Look, anyone who knows me in any way, shape, or form understands that I’m not the most predictable person. I follow my own particular logic, but there is a logic. Over the last several years there’s been a constant tug of war between my head and my heart. I am a naturally very emotional person (I single handedly forced my family to become semi-comfortable with tears) but there was a period of my life where I tried to counter this by shutting down my emotions and rationalizing everything. And over time, that sort of logic became just as unreliable as my heart, a confusion that had its own Event Horizon where I couldn’t tell the difference between logic and hope. Which, naturally, resulted in a terrible decision.

But in the last year, I’ve been paying more attention to the thrum of my heart. Ready to go? We’re out of here. Craving a challenge? Let’s go climb the mountains. Feel your heart rise in the least likely place of all? Life is for taking chances.

While I couldn’t have logically explained all my decisions at the time, they came from a grounded place in spite of the transience. I know it’s too early to tell and life loves a good plot twist, but I have zero regrets about my decisions this past year.
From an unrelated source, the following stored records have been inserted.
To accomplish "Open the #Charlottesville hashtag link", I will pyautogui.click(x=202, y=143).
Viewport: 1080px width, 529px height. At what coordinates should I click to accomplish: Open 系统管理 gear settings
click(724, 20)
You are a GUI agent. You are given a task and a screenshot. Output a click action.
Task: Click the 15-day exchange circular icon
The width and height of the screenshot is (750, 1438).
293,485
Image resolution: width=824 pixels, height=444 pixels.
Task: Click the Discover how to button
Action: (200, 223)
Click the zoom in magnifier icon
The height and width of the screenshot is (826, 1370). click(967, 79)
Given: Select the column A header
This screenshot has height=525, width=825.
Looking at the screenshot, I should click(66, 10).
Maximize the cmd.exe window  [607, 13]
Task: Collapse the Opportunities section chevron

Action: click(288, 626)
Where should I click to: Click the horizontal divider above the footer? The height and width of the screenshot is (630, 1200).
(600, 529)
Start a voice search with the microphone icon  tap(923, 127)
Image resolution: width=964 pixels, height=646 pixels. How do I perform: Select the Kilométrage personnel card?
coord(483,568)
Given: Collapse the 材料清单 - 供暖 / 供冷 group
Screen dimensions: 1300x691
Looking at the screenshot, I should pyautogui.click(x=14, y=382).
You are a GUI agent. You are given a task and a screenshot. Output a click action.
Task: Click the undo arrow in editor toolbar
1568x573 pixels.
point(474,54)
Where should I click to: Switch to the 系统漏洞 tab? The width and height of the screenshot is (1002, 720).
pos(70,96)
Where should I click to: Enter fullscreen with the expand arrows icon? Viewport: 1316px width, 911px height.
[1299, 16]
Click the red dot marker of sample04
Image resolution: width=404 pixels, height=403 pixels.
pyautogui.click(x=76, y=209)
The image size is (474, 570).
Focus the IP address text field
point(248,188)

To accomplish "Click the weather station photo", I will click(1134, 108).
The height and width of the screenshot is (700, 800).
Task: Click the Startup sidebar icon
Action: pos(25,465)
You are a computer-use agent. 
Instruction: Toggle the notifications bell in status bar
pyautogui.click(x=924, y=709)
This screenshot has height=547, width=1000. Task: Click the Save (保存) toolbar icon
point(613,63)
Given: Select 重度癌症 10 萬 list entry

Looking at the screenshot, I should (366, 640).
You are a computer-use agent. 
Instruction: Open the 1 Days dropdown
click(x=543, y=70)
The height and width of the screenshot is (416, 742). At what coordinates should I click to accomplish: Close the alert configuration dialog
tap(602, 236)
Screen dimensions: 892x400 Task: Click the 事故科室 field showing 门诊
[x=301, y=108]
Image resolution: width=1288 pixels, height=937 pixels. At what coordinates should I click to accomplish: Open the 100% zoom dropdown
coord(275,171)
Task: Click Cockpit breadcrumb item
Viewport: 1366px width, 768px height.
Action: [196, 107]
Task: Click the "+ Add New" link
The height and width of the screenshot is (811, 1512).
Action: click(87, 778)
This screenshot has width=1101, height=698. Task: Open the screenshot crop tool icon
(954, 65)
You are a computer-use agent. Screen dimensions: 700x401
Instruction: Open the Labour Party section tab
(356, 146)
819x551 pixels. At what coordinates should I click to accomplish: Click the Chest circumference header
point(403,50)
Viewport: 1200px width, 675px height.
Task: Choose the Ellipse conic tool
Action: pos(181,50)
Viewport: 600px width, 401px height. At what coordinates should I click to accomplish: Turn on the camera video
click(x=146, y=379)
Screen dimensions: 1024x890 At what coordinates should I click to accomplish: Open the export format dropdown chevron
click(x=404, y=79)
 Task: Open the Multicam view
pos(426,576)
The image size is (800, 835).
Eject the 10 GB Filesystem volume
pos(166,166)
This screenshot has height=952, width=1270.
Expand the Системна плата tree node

Living Abroad Lessons _ Hiking in Svaneti
False — there were moments hiking in Svaneti when I cursed my over ambitious nature goals. But I got over that with views like these.

Don’t let your heart be a dictator, but listen to what it says. As I’ve followed this, something very interesting has happened. Not only have I been more confident and happy in my decisions – but I’ve started to develop a more direct path, too. I started working on my next professional qualification, and I’m slowly hammering out a long-term plan for my career. And I’m not talking about a three-year ‘long-term’ plan, but something that could sustain my entire life.

Which puts me in an uncomfortable position. It’s been just over a month since I moved to Moscow. I live a fifteen-minute walk from the Red Square. Every time I walk home I glimpse a far tower of the Kremlin. I have friends old and new here. I’m learning a lot of Russian from the three year olds I teach. Little of it is useful in real life, but I can nail “I want” with a perfect accent now. I have a city of infinite layers in front of me, with endless alleys of exploration, never mind the rest of the country, stretching over an eighth of the world’s land. There is room to live and grow here, and I can see myself living in Moscow long term. The only thing missing from my life is a friend with a dog.

Living Abroad Lessons _ The Red Square

But before I moved here, I had started making allusions that I’d be coming home to the States when my contract in Moscow is up. I told my parents. I told coworkers. I told a guy. I told myself. And, to be honest, my heart does believe that – it’s time to go home. At least for long enough that I can answer questions like “Is that cool in America?” (Not that I ever had any real authority there anyway.)

I don’t know where I’ll be writing next year’s update from. A hazardous guess would only be able to narrow it down to two cities, but at this point they both have an equal fifty-fifty chance, despite being nearly 5,000 miles apart. What will the final decision depend on?

My heart.

Living Abroad Lessons _ Cocktails in Moscow
And my heart does love how affordable fancy cocktails are in Moscow.

But until then – nothing changes. It’s not perfect here in Moscow, but rarely has my heart felt so ready to nestle into a place. Whether this is my first year in Moscow or my last, it makes no difference. I won’t panic and try to cram everything in, but I will seize opportunities with enthusiasm.

Though sometimes my heart says it’s best to stay home with a bottle of wine and The Great British Bakeoff, and I won’t discount that either.